Hopewell Crossroads, Also Known as Green Spring

Hopewell Crossroads (or Greenspring) was located in eastern Harford County between Churchville and Havre de Grace. Its original trustees were Edward Waxwood, Charles Garrett, Henry Hilton, and John B. Giles. The school was first started in June 1865, with the support of the Pennsylvania Freedmen’s Relief Association. For it first three years the school was evidently not held in a schoolhouse. Like many early freedmen’s schools, classes were probably held in a church.

Hopewell first appears in Freedmen’s Bureau records in a report of Maryland schools for December 1866. That month there were 25 students (18 boys and 7 girls). The names of the teachers during this early period have not been determined. This and later reports from this period confirm that the teacher or teachers were African American.

By the beginning of 1868 efforts were underway to create a dedicated school building at Hopewell Crossroads. In January, trustee Edward Waxwood, now also chairman of the building committee, corresponded with the Freedmen’s Bureau regarding materials to construct a schoolhouse. By early May, a full complement of lumber, windows, plastering materials, and other supplies had been furnished by the Bureau.

In November 1868, the building was complete and furnished enough for classes to begin. That month, teacher Maggie H. Jaques began work as the first teacher at Hopewell Crossroads. Jaques, like the two teachers that would follow her at Hopewell, was supported by the Baltimore Association. She reported having 25 students in November, which dwindled to 13 the following month. Rosie Sythe replaced Maggie H. Jaques in January 1869, teaching until the close of the school year in June. Her class size in January was 45, which gradually fell to 14 students at the end of her tenure. Maggie H. Jaques returned to Hopewell to teach that fall. Classes sizes during that term averaged in the twenties. The spring term of 1870 was taught by Henrietta Gilmore. Her last monthly report dates to May 1870, when she had 31 enrolled students.

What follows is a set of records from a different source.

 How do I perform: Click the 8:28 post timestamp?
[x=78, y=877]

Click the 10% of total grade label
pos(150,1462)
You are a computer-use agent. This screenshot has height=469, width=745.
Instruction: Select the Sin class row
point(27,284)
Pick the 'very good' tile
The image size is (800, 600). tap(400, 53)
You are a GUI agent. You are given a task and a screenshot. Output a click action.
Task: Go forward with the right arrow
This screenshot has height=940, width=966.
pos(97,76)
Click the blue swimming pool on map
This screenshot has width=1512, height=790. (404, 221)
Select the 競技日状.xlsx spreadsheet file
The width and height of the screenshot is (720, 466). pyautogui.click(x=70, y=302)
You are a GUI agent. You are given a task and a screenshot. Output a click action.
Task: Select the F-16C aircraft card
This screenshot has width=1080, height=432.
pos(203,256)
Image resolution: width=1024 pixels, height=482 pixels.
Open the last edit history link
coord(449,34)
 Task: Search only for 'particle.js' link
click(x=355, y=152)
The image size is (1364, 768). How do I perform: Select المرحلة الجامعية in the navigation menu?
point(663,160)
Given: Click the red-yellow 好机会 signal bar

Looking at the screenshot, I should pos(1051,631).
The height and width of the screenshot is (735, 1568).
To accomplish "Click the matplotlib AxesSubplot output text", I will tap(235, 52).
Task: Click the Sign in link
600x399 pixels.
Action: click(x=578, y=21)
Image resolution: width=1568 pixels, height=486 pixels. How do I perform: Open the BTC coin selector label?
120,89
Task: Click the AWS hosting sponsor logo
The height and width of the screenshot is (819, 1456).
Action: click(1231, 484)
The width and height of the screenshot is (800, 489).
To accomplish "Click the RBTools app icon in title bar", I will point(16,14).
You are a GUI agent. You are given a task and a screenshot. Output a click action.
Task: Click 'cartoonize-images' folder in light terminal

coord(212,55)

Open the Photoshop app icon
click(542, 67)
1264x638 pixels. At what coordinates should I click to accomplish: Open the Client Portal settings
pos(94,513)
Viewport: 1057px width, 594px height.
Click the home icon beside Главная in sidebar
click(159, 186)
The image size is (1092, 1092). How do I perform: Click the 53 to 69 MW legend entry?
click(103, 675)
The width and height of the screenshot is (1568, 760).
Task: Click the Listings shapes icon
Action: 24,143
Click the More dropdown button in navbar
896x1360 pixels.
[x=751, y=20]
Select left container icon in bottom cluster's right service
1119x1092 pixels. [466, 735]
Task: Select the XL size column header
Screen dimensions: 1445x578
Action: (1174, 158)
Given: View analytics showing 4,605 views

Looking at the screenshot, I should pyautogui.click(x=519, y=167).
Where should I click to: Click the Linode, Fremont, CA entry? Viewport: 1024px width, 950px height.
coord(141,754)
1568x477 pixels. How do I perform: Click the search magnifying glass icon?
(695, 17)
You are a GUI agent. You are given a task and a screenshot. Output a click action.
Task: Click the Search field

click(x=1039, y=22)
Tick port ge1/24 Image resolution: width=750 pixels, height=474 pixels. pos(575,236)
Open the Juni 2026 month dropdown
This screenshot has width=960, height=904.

With the dissolution of the Baltimore Association shortly afterward, Henrietta Gilmore left the school. In July 1870, trustee George Washington wrote to Freedmen’s Bureau education superintendent W. L. Van Derlip. He hoped that the Bureau would continue their school under its direct management, preferably with Henrietta Gilmore returning as teacher. It is unclear whether steps were taken to renew her services. Washington’s letter also reveals that the school had no desks, which he told Van Derlip the trustees would obtain if Gilmore returned.

The school at Hopewell Crossroads continued into the twentieth century. It was burned in 1926, possibly by the Ku Klux Klan, and never rebuilt.[1]

By James Schruefer

[1] Doug Washburn, “The Colored Schools of Harford County: Separate but Equal? Part 1,” Harford Historical Bulletin 101 (Summer/Fall 2005): 12.